L’antologia si divide in due rami: da una parte, c’è la narrativa, dall’altra la sperimentazione poetica. La distinzione non impedisce, ovviamente, che testi avvicinabili al racconto in versi figurino nella prima sezione, e viceversa: vedasi il collocamento di una narrazione in versi come Grande mago di Alessio Paša, mentre gli scritti prosastici del compianto Alessandro Broggi figurano nella sezione “Poesia e scritture di ricerca”. Anche solo scorrendo l’indice, ci si rende conto di avere a che fare con alcuni protagonisti della storia letteraria recente: se da un lato compaiono Giorgio Vasta con un testo poi ripreso per Il tempo materiale o il Matteo Nucci del futuro È giusto obbedire alla notte, dall’altro abbiamo poeti e poetesse come Ciaco, Inglese, Lo Russo, Policastro, fino ad arrivare a esiti agli antipodi come i canti grosso modo endecasillabici di Maria di Aldo Nove (poi uscito nel 2007) e le scritture di ricerca di Tripodi e Zaffarano - e non mi limito che a pochissimi esempi. Al netto di qualche errore (a p. 6 si legge, per esempio di «un cavallo sicuro come Veronica Raimo, con quello che forse resta il suo capolavoro, La passione secondo Matteo»; ma il libro di Raimo si intitola Il dolore secondo Matteo), l’antologia di RicercaBO fornisce un ritratto vivace di ciò che è successo in questi anni.
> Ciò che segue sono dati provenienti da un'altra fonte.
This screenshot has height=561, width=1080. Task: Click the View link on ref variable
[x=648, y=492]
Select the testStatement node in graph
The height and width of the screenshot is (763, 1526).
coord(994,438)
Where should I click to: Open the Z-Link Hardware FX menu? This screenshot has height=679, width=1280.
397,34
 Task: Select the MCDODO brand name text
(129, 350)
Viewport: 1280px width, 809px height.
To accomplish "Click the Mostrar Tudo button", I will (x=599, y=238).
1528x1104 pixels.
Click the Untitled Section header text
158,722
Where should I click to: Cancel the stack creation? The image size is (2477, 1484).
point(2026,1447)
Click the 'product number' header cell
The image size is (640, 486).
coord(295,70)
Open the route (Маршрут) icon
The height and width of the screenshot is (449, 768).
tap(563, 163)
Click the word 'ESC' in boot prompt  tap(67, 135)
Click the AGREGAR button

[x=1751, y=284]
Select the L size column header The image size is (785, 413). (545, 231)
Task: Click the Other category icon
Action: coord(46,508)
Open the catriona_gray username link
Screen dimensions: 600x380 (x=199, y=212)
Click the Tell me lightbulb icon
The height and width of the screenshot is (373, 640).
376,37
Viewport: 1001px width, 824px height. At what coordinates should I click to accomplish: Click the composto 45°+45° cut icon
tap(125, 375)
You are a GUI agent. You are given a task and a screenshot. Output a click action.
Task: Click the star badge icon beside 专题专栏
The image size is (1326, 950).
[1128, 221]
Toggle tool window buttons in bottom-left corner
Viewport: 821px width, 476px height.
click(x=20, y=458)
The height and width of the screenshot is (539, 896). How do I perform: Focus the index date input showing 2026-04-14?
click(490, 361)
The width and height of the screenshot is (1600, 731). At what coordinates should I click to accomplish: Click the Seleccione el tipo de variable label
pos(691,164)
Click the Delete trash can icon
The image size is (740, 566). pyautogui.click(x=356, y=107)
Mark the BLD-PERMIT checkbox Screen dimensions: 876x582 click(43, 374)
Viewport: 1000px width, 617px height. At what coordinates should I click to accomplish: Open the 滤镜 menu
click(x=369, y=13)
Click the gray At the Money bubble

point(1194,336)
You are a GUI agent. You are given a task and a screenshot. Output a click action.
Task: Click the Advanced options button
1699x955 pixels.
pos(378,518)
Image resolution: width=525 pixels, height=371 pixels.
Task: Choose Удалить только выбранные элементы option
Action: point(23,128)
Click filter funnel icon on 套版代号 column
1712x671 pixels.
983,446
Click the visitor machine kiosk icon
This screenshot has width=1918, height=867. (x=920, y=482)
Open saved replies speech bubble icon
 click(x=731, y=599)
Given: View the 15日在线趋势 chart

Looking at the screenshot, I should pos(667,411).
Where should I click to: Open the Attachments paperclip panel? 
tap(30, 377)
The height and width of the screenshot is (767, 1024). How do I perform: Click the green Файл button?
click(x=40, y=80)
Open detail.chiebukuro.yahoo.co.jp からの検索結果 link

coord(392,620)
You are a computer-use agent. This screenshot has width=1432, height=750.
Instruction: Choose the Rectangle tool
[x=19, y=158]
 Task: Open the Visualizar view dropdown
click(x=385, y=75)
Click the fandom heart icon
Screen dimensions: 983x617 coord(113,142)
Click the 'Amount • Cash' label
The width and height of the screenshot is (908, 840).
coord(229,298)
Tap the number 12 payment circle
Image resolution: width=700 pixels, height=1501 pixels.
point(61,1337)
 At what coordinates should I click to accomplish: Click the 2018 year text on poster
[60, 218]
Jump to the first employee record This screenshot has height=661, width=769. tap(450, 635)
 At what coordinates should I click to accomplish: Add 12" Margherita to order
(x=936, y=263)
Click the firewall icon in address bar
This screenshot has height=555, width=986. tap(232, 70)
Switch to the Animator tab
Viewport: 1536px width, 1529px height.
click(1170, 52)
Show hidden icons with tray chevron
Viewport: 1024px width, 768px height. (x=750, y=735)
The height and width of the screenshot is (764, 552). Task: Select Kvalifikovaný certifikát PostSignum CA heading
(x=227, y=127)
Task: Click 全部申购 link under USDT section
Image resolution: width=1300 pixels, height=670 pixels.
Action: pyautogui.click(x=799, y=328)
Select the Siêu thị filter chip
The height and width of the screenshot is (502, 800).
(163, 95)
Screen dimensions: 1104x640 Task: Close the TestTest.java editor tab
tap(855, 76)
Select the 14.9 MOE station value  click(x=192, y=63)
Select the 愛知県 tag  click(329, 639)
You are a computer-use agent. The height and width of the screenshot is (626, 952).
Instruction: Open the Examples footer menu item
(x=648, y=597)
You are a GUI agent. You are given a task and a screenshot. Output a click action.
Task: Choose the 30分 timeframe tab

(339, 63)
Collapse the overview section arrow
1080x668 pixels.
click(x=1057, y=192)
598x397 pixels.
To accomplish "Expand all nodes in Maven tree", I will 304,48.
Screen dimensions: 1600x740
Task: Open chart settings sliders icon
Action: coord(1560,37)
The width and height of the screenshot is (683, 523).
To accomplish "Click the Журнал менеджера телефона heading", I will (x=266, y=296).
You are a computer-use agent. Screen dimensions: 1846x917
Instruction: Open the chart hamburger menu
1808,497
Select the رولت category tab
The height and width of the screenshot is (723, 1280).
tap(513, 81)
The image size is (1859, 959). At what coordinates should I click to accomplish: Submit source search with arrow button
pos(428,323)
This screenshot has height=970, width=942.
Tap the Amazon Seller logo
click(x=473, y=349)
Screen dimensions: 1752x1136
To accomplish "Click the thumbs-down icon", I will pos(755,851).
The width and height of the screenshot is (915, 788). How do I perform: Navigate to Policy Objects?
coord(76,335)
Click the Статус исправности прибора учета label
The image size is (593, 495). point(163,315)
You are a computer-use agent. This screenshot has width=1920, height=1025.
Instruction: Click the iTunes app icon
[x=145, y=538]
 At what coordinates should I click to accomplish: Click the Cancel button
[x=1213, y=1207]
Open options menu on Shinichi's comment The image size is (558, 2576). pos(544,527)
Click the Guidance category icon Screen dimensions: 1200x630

Assai utile, in tal senso, è l’appendice documentaria allestita da Marco Giovenale che ricostruisce le presenze di autori e critici nelle diverse edizioni di RicercaBO (pp. 221-226). Giovenale è stato autore partecipe delle giornate di RicercaBO 2009, ma come ricorda Barilli «si è conquistato un posto di prima fila nel consigliare testi poetici, a cominciare da quelli del suoi seguaci nella pratica innovativa della Prosa in prosa» (p. 7). Con la consueta professionalità, Giovenale chiarisce che qualche dato potrebbe mancare: ciò nonostante, questa cronologia è un punto di partenza importante per qualunque futura ricerca sulle attività di un laboratorio che ha saputo misurare, nel tempo, la temperatura della pratica della letteratura in Italia.